Onze ans après avoir perdu son fils unique Mike Marshall, Michèle Morgan s'en est allée le rejoindre. Dernière grande actrice de l'avant-guerre, elle était une icône et un modèle pour des générations d'actrices. À 96 ans, celle qui avait "les plus beaux yeux du cinéma" français s'est éteinte...
Née Simone Renée Roussel en 1920, celle qui deviendra Michèle Morgan est l'aînée de quatre enfants. Elle découvre la scène à Dieppe où son père, un ancien chef de service dans une maison d'exportation de parfums à qui la vie n'a jamais fait de cadeau, a amené sa famille. Et c'est en faisant confiance à son esprit rebelle, celui-là même qui la guidera durant cinquante ans de carrière, qu'elle décide de fuguer et de rejoindre ses grands-parents à Paris, où elle se lance. C'est au Cours Simon, où elle étudie l'art dramatique, qu'elle choisit de devenir Michèle Morgan.
L'ascension sera rapide pour cette blonde solaire au regard aussi envoûtant que charismatique. En 1937, après une poignée de petits rôles, Marc Allégret lui fait confiance en lui offrant son premier rôle féminin face à Raimu dans Gribouille. Dès lors, plus rien n'arrêtera la belle Morgan qui, dès l'année suivante, est à l'affiche d'un film qui deviendra culte : Le Quai des Brumes. La muse envoûte alors Jean Gabin, qui au détour d'un regard amoureux, signera l'une des plus célèbres maximes de notre temps : "T'as d'beaux yeux, tu sais." Ces yeux, ce bleu dans lequel on plonge sachant qu'on finira par s'y perdre, la suivront toute sa vie, à l'image de ses mémoires publiées en 1977 sous le titre, Avec ces yeux-là.
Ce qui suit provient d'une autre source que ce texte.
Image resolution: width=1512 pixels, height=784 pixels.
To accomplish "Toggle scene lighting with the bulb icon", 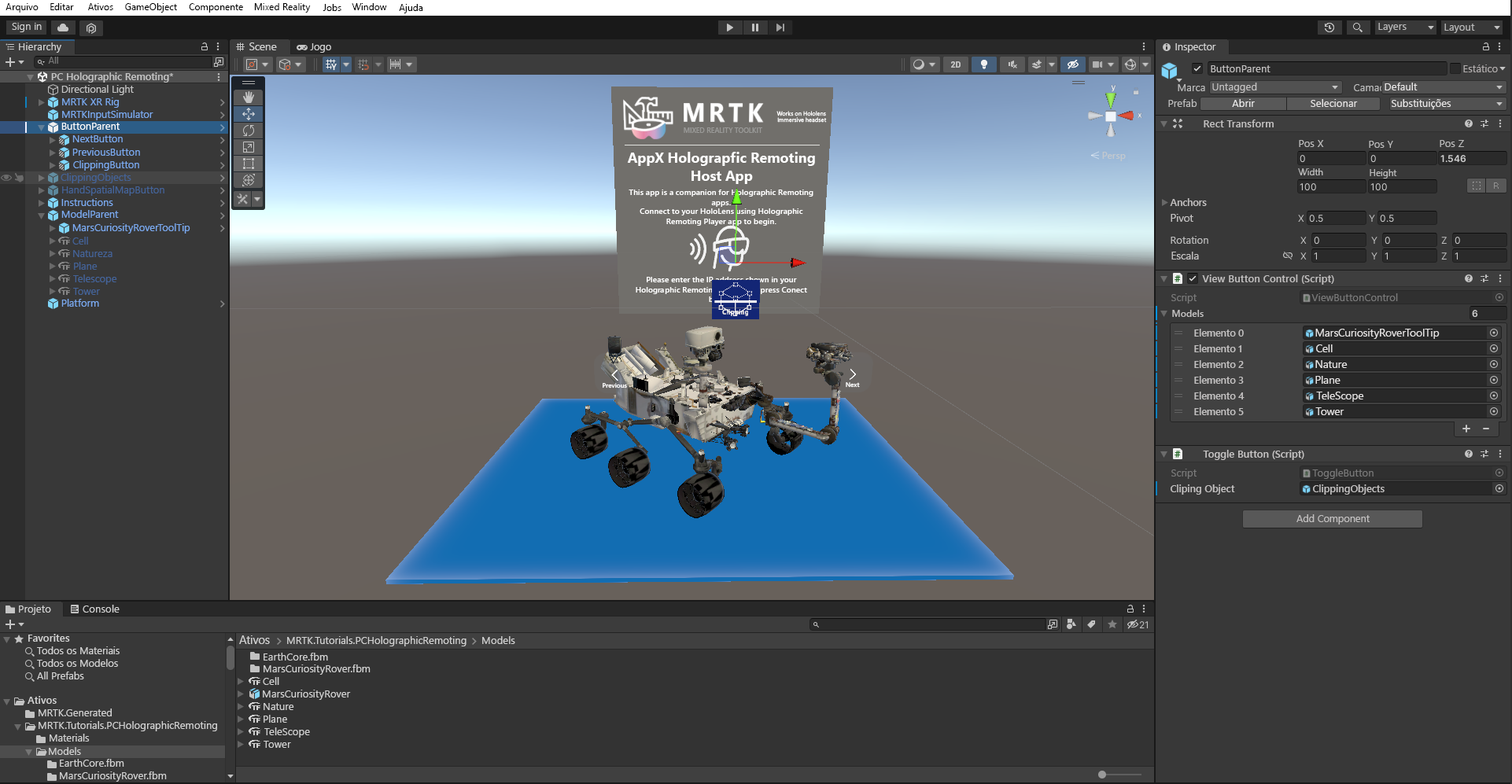I will 984,64.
Incarnation d'une sensualité à fleur de peau, d'une femme guidée par ses désirs, sa liberté et son indépendance, Michèle Morgan devient vite incontournable. La guerre l'arrache à la France, elle part alors à Hollywood, où elle rencontre William Marshall, avec qui elle aura son unique enfant, Mike, en 1944. Le destin voudra qu'à Hollywood, Michèle Morgan ne soit finalement pas la bienvenue. Elle échoue à arracher le rôle-clé de Soupçons d'Alfred Hitchcock, voit celui d'Ingrid Bergman dans Casablanca lui échapper et, comble de l'ironie, elle refuse le rôle principal de Johnny Belinda, qui vaut à Jane Wyman l'Oscar de la meilleure actrice, et aussi La Nuit de Michelangelo Antonioni.
Tu crois que quand je disparaîtrai, "ils" écriront ça ?
La véritable histoire de Michèle Morgan se déroule en France. Au sortir de la guerre, elle gagne le premier prix d'interprétation féminine de l'histoire du Festival de Cannes en 1946 pour le rôle de Gertrude dans La Symphonie pastorale de Jean Delannoy. Divorcée de William Marshall, elle épouse Henry Vidal et plonge dans les années 50 avec la folie d'une époque innocente. C'est là qu'elle connaîtra ses plus grands succès, à l'instar du film Les Grandes Manoeuvres ou encore Le Miroir à deux faces où elle rencontre Gérard Oury, son futur compagnon après la mort de Vidal, et avec qui elle restera jusqu'à la mort du cinéaste, en 2006. Dans une lettre adressée à celui-ci, elle écrit : "Les plus beaux yeux du cinéma se sont fermés à jamais. Tu crois que quand je disparaîtrai, 'ils' écriront ça ?" Plus que jamais, cette phrase résonne comme une bien triste vérité.
"Dans sa 97e année, les plus beaux yeux du cinéma se sont fermés définitivement ce matin, le mardi 20 décembre", a annoncé sa famille dans un communiqué transmis à l'AFP. Un service religieux sera célébré vendredi à 10h30 en l'église Saint-Pierre de Neuilly-sur-Seine. L'inhumation aura lieu au cimetière du Montparnasse à 12h30, dans le caveau de famille.